Work instruction - Rewrite the lines from the one containing "Image resolution: width=965" through the one containing "operation-post-users: POST /api/users", replacing "pixels" with "px" and keeping everything else unchanged. Return only those lines.

Supplied information -
>>>>>
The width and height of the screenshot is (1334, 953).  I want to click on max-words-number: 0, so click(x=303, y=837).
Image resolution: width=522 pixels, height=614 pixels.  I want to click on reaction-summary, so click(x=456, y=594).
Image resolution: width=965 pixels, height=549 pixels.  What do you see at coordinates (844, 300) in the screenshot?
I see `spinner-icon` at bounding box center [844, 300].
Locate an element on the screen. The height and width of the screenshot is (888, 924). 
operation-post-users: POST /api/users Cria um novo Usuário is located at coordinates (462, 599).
<<<<<
>>>>>
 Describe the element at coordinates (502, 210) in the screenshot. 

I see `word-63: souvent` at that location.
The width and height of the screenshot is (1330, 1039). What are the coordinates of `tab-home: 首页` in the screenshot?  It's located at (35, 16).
<<<<<
>>>>>
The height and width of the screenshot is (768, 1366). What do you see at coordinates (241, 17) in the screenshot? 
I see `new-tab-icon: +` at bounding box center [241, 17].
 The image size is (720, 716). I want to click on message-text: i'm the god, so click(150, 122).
<<<<<
Solution to this task -
Image resolution: width=965 px, height=549 px.  What do you see at coordinates (844, 300) in the screenshot?
I see `spinner-icon` at bounding box center [844, 300].
Locate an element on the screen. The height and width of the screenshot is (888, 924). 
operation-post-users: POST /api/users Cria um novo Usuário is located at coordinates (462, 599).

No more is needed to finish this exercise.